_Listed records_.
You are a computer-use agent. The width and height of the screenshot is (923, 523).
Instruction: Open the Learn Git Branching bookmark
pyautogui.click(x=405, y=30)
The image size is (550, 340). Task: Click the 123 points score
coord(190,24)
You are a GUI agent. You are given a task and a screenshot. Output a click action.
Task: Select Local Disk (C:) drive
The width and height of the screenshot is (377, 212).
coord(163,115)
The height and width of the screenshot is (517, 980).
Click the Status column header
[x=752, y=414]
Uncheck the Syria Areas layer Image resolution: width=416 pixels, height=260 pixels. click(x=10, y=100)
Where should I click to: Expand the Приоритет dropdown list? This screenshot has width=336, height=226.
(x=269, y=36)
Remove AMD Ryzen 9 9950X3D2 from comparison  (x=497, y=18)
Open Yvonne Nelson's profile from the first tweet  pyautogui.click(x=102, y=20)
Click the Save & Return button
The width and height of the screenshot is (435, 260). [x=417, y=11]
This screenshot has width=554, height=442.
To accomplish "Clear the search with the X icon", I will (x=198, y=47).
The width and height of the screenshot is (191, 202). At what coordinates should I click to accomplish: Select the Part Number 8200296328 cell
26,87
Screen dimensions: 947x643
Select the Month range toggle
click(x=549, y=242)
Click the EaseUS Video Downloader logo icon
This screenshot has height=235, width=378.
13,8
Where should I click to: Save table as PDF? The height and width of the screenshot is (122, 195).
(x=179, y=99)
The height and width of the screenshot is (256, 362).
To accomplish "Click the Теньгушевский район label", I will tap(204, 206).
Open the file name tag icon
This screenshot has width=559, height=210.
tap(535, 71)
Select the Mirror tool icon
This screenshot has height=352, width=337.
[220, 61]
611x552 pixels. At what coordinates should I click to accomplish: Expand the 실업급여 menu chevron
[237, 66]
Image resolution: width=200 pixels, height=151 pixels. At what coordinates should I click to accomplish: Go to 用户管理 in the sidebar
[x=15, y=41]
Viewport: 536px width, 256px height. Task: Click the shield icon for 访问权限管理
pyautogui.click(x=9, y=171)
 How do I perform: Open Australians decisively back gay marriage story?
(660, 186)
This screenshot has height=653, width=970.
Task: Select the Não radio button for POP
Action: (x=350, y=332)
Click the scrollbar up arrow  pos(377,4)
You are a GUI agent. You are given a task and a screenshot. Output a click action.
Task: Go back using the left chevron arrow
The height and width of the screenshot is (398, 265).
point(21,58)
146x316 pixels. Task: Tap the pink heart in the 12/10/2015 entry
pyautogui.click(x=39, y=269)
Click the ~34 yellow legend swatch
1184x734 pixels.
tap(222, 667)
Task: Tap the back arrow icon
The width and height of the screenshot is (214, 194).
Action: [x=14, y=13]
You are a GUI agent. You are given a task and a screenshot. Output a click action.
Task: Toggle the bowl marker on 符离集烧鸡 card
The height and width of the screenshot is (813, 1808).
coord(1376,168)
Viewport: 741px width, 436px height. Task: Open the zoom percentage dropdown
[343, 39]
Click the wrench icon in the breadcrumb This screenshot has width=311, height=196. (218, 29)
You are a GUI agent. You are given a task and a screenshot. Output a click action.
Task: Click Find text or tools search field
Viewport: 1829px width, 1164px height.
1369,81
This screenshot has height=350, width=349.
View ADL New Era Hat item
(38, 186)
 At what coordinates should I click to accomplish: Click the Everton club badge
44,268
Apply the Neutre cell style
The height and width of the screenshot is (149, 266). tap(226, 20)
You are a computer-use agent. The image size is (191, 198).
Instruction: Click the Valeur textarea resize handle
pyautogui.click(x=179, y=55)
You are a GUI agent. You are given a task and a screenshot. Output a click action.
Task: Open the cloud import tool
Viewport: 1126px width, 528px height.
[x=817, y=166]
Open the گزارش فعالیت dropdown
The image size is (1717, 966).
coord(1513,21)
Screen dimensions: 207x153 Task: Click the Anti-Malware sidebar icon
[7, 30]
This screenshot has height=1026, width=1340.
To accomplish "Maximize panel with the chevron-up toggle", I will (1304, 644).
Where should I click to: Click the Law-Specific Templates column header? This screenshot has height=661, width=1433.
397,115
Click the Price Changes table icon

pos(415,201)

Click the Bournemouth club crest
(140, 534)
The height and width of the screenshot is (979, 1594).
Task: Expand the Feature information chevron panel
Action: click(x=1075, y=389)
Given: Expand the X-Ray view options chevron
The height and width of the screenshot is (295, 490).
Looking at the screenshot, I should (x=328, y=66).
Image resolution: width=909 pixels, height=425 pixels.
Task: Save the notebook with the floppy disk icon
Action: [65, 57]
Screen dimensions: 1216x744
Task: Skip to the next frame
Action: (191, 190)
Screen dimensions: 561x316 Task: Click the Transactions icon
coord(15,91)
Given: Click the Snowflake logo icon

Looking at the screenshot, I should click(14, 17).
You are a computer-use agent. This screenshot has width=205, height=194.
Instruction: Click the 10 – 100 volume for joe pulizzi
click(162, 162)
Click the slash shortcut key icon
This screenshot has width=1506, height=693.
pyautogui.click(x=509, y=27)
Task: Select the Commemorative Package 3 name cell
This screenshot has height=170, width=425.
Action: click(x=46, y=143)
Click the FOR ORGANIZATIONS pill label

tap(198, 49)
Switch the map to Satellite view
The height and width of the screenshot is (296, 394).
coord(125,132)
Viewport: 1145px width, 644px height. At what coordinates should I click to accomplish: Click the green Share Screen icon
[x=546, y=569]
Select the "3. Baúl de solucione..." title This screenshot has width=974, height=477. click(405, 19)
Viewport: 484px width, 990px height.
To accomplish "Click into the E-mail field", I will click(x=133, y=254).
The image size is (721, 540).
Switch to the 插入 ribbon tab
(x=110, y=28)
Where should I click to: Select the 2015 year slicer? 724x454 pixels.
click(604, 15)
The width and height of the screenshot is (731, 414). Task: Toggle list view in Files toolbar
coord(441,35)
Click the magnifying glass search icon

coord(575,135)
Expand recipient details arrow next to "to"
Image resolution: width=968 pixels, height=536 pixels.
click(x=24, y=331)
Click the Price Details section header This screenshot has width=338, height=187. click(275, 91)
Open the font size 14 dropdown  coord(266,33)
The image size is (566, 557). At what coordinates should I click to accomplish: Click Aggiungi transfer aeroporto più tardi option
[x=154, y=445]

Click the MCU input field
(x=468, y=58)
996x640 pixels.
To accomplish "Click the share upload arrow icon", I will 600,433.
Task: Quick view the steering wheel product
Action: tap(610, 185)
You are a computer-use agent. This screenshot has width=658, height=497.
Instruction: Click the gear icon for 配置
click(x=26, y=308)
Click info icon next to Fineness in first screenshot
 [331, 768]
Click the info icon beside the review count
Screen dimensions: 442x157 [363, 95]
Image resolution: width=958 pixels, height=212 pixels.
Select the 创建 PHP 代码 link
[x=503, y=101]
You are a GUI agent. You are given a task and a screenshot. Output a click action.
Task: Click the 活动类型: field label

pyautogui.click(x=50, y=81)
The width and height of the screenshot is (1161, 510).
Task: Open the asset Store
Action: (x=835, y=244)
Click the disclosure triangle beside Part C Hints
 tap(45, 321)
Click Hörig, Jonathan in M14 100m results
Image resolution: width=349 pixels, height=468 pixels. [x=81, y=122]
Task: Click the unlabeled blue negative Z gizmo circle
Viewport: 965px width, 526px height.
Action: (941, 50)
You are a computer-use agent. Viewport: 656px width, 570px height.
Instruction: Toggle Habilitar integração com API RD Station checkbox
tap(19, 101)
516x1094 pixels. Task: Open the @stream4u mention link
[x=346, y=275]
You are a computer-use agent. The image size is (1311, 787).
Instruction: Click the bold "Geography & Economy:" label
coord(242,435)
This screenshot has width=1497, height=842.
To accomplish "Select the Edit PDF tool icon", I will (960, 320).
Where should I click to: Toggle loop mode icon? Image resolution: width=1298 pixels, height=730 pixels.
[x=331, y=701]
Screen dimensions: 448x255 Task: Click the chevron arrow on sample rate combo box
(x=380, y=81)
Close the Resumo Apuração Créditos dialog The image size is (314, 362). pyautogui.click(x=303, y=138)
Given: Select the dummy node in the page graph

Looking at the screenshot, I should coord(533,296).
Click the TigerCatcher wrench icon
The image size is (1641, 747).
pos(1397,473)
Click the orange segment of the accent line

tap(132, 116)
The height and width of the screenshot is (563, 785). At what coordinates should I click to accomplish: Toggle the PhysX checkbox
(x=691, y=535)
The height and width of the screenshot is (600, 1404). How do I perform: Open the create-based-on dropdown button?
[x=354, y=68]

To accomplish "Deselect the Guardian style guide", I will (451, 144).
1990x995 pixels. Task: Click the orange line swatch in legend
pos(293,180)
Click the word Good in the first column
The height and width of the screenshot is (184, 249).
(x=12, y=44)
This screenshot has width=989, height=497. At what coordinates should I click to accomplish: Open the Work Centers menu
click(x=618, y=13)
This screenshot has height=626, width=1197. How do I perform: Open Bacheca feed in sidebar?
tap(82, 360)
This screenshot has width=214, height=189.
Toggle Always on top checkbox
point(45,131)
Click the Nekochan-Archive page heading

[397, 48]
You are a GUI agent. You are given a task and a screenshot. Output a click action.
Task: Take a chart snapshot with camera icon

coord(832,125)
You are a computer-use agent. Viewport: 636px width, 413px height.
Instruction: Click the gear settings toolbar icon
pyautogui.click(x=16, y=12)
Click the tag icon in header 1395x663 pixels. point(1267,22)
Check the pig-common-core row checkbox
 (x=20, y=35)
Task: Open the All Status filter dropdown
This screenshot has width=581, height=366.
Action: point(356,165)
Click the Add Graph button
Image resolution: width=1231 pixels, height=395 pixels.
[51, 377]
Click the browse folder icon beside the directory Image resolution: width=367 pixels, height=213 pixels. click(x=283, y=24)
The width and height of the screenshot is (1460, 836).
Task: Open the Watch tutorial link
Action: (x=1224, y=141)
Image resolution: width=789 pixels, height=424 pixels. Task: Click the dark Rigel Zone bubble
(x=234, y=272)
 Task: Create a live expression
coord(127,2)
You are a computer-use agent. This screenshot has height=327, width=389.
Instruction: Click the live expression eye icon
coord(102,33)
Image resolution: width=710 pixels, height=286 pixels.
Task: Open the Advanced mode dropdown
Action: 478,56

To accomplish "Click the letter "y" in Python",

_Directions for this task_. Write out the rows verbatim, from the first line of the rows through the line that contains "Remove AMD Ryzen", including both.

_Result for this task_.
You are a computer-use agent. The width and height of the screenshot is (923, 523).
Instruction: Open the Learn Git Branching bookmark
pyautogui.click(x=405, y=30)
The image size is (550, 340). Task: Click the 123 points score
coord(190,24)
You are a GUI agent. You are given a task and a screenshot. Output a click action.
Task: Select Local Disk (C:) drive
The width and height of the screenshot is (377, 212).
coord(163,115)
The height and width of the screenshot is (517, 980).
Click the Status column header
[x=752, y=414]
Uncheck the Syria Areas layer Image resolution: width=416 pixels, height=260 pixels. click(x=10, y=100)
Where should I click to: Expand the Приоритет dropdown list? This screenshot has width=336, height=226.
(x=269, y=36)
Remove AMD Ryzen 9 9950X3D2 from comparison  (x=497, y=18)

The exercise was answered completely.